Tasks to carry out →
A. Using the description of the vLLM tuning script, explain why the script begins by finding the highest safe gpu-memory-utilization value.
B. Pick up the description of the vLLM tuning script at the point where it stops, and continue it.

Source document →
The script follows a systematic process to find the optimal parameters:

Find Max GPU Memory Utilization: The script first determines the highest safe gpu-memory-utilization (starting from 0.98 and decreasing) that does not cause an Out-Of-Memory (OOM) error when launching the server. This ensures the benchmark runs use the maximum available memory without crashing.
Iterate and Benchmark: It then enters a nested loop, iterating through every combination of max-num-seqs and max-num-batched-tokens provided in the configuration lists.
Latency-Aware Throughput Search: For each parameter combination:
- The vLLM server is started.
- A benchmark is first run with an infinite request rate (--request-rate inf).
- If the resulting P99 E2E latency is within the MAX_LATENCY_ALLOWED_MS limit, this throughput is considered the maximum for this configuration.

Raw data →
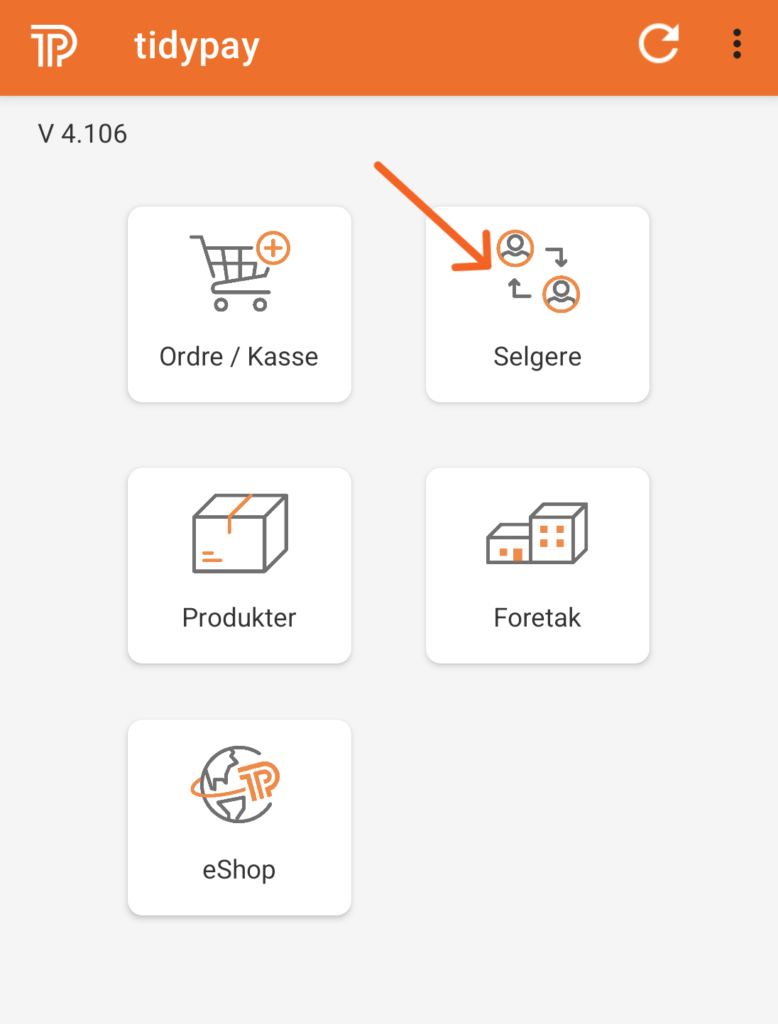
Task: Select the Selgere user-switch icon
Action: point(538,271)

Answers →
A. The script starts at 0.98 and lowers the gpu-memory-utilization until launching the server no longer causes an Out-Of-Memory error. This ensures that the benchmark runs use the maximum available memory without crashing.

B.
- If the latency is too high, the script performs a search by iteratively decreasing the request rate until the latency constraint is met. This finds the highest sustainable throughput for the given parameters and latency requirement.
Track Best Result: Throughout the process, the script tracks the parameter combination that has yielded the highest valid throughput so far.
Profile Collection: For the best-performing run, the script saves the vLLM profiler output, which can be used for deep-dive performance analysis with tools like TensorBoard.

Batched `auto_tune`

The batch_auto_tune.sh script allows you to run multiple auto_tune.sh experiments sequentially from a single configuration file. It iterates through a list of parameter sets, executes auto_tune.sh for each, and records the results back into the input file.

Prerequisites

jq: This script requires jq to parse the JSON configuration file.
gcloud: If you plan to upload results to Google Cloud Storage, the gcloud CLI must be installed and authenticated.

How to Run

Create a JSON configuration file: Create a file (e.g., runs_config.json) containing an array of JSON objects. Each object defines the parameters for a single auto_tune.sh run.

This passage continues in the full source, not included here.